I’ve always had a bit of Alice in my life.

When I was eight I was with my gran in a supermarket when I saw a tower of stacked bread baskets, perhaps thirty feet high, just beginning to totter. Naturally, I ran over to prop up the leaning tower with tiny hands enticed to noble action. Buttressed from the base, the top of the tower continued its inexorable fall, but so unhurriedly I had time to take in the enormity of my error, to calmly consider my impending doom. Time sped up only as it dawned on me I should be using this god given grace to get the heck out of there. Time sped up so quickly, in fact, that the tower bore down on me with a malicious grinning ferocity, getting bigger as I got correspondingly smaller, consuming me in a sudden landslide of plastic.

Whereupon, and wherein, I began to have an asthma attack. A shop attendant pulled me out by the scruff of the neck and there was much panic and flapping and attention focused my way. With my gran in attendance, belligerently calling the shots (“My Adam could have died as a result of your negligence!”), we were whisked up to the canteen, where I was fed buttered toast and milk (“It’s free, you know,” Gran whispered, “So you better have another slice.”)

Of course, looking back now the baskets couldn’t possibly have been stacked thirty feet high. Time didn’t slow down; it didn’t speed up. The tower was neither grinning, nor malicious; it just was. It didn’t grow bigger, it came closer, and that made me feel small and vulnerable, and I was shocked and probably a bit embarrassed to be knocked off my feet, and that made me wheezy.

All of these subversions of memory are the result of my having been an eight-year-old kid, making sense of the world through a child’s eyes. They’re also subversions employed in the Alice books, of course. Lewis Carroll was appropriating a child’s eye view – the eyes of Alice Liddell – when he first concocted, narrated, no doubt embellished-in-the-telling, a story that so mesmerised his young charge she persuaded him to write it down. That first manuscript came to be known as Alice’s Adventures Under Ground.

Primeval stuff we tend to be closer to when we’re younger, that fades into the wonderland of the unconscious as we enter into adulthood – that’s the power of the Alice books. Or one of their powers at least.

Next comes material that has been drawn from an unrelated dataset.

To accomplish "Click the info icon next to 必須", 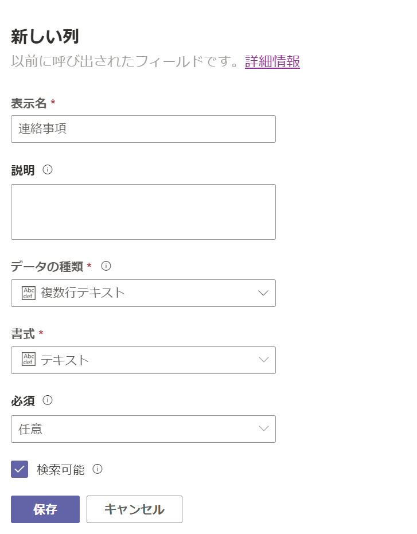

An epilogue of sorts. As I was hoicked from the bread basket wreckage I heard an incredulous voice. A witness, drowned out, thankfully, by a tidal wave of well-meaning intentions:

“He pushed it! I saw him, he did!”

But I never did.


Horror Bites: Alice’s Scars by Adam L. Bealby now available at Amazon.com

Adam L. Bealby writes fantasy, horror and weird fiction for both adults and children. His short stories and comic work have been published in numerous anthologies, including Spooked (Bridge House Publishing), Pagan (Zimbell House Publishing), Darkness Abound (Migla Press), Once Upon a Scream (HorrorAddicts.net), Sirens (World Weaver Press), World Unknown Review Vol. 2, rEvolution (MiFiWriters) and Murky Depths magazine. He lives in Worcestershire, UK with his wife and three children, and a harried imagination. Catch up with his latest ravings at @adamskilad.

An Interview with Horror Bites Author, Adam L. Bealby

An interview with
Horror Bites: Alice’s Scars author,
Adam L. Bealby.

When did you start writing?

I’ve always loved writing! When I was about ten I was obsessed with thinking up zany characters and concocting outlandish situations for them, plotting be damned. Political correctness and copyright also be damned. I lived in a fairly closed-minded ex-mining community, and I was as naïve as a barefoot pilgrim. So in the mix was a crippled baby clown, an Indian taxi driver called Curry (ooff!); as well as a couple of characters from an obscure British Marvel comic book I liked, and a lengthy character-jamboree sequence stolen from (we’d call it ‘parodying’ these days) the third Star Trek movie, entitled The Search for Bogart.

 

Actually, there’s something to be said for liberating yourself from social (and literary) mores and graces when you’re writing. I don’t think poor Curry will be making a comeback any time soon, though…

Who were the biggest influences on your writing?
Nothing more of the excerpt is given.